- _Problem details_
Below are the records; extract from them the line containing "Click the magnifying glass search icon" to the line containing "The image size is (796, 384).", both lines included, exactly and with no pictures.

- _Stored items_
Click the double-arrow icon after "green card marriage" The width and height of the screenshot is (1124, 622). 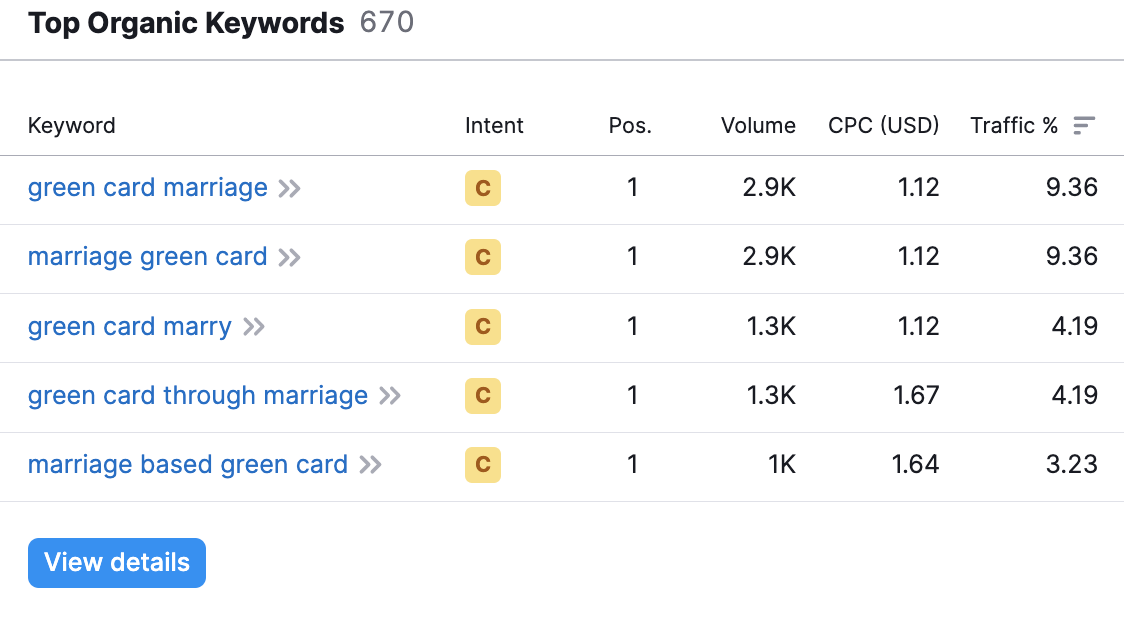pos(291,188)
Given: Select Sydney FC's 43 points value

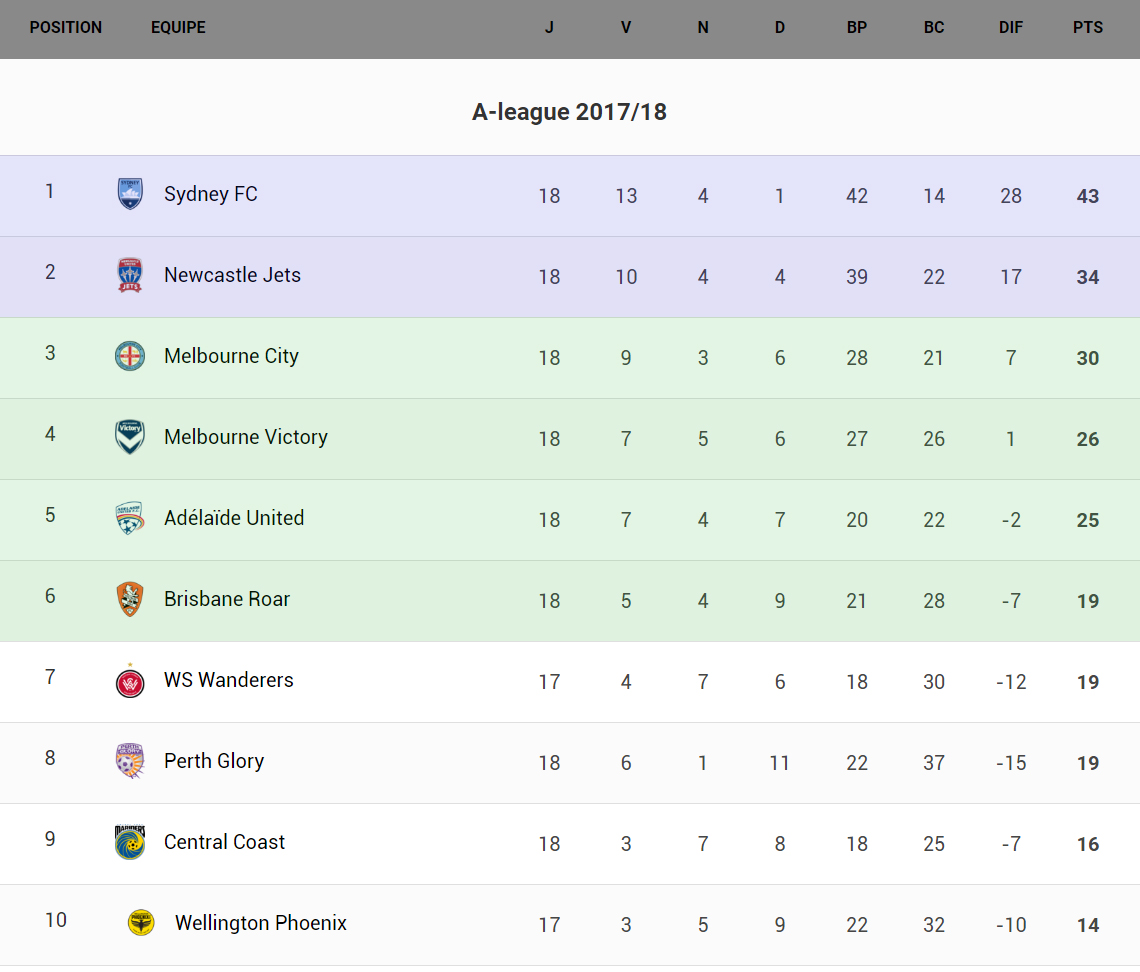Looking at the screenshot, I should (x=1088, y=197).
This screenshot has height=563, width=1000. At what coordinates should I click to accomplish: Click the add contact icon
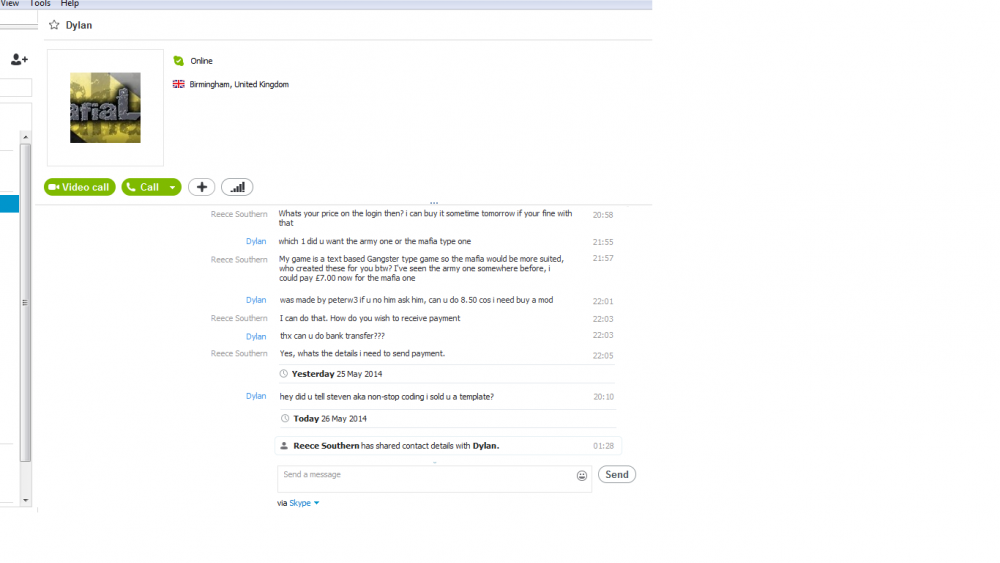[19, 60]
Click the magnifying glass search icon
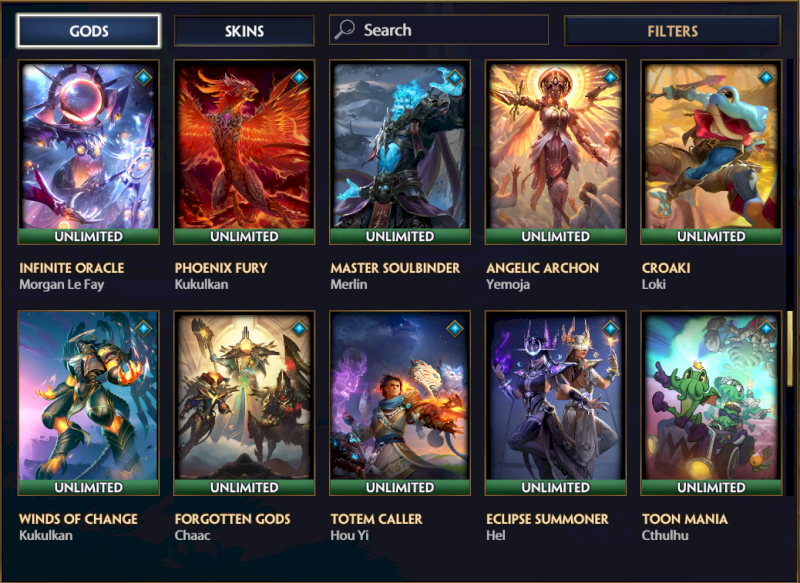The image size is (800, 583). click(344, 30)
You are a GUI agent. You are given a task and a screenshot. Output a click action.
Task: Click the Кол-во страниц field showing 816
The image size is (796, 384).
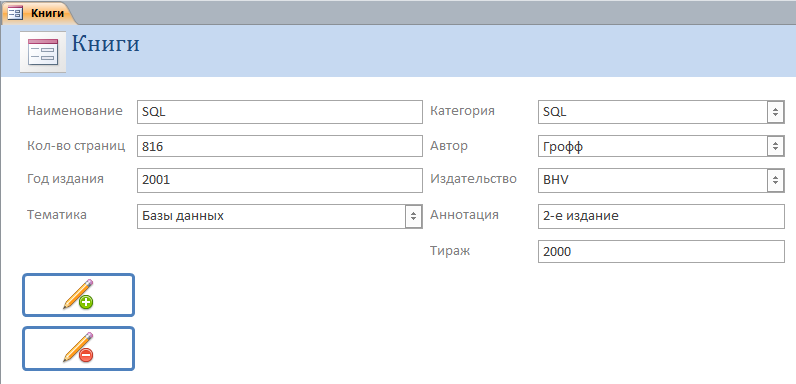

--

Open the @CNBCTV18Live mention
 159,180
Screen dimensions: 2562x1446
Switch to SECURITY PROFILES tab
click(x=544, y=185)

--

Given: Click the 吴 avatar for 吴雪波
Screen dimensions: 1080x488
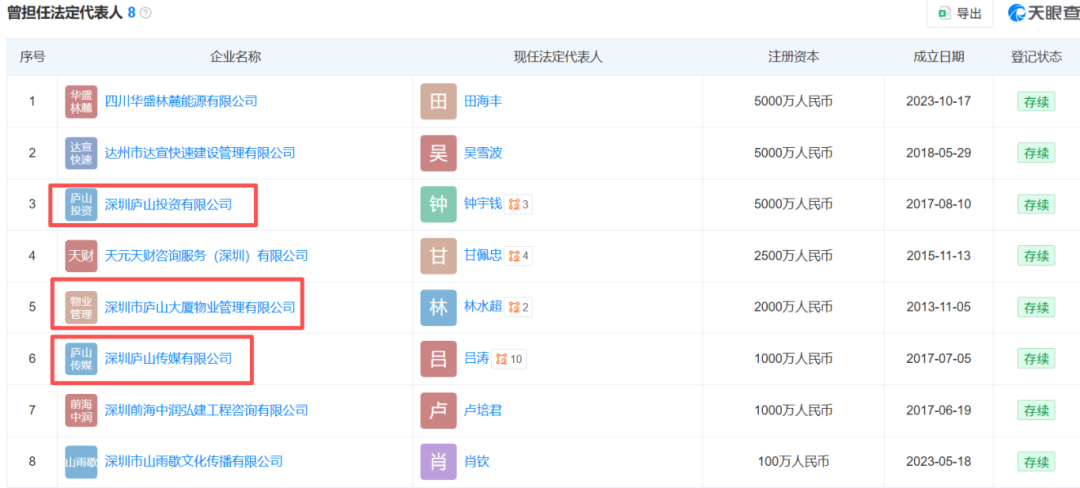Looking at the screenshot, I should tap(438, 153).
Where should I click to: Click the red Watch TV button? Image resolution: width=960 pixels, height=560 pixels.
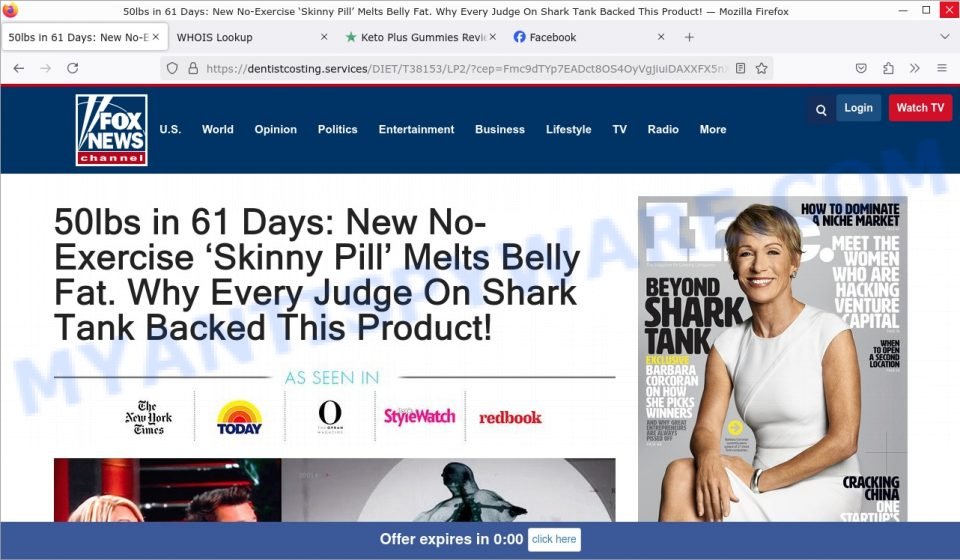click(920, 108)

- _Exercise result_
Click the magnifying glass search icon
The image size is (800, 583). click(344, 30)
You are a GUI agent. You are given a task and a screenshot. Output a click action.
Task: Click the Кол-во страниц field showing 816
The image size is (796, 384).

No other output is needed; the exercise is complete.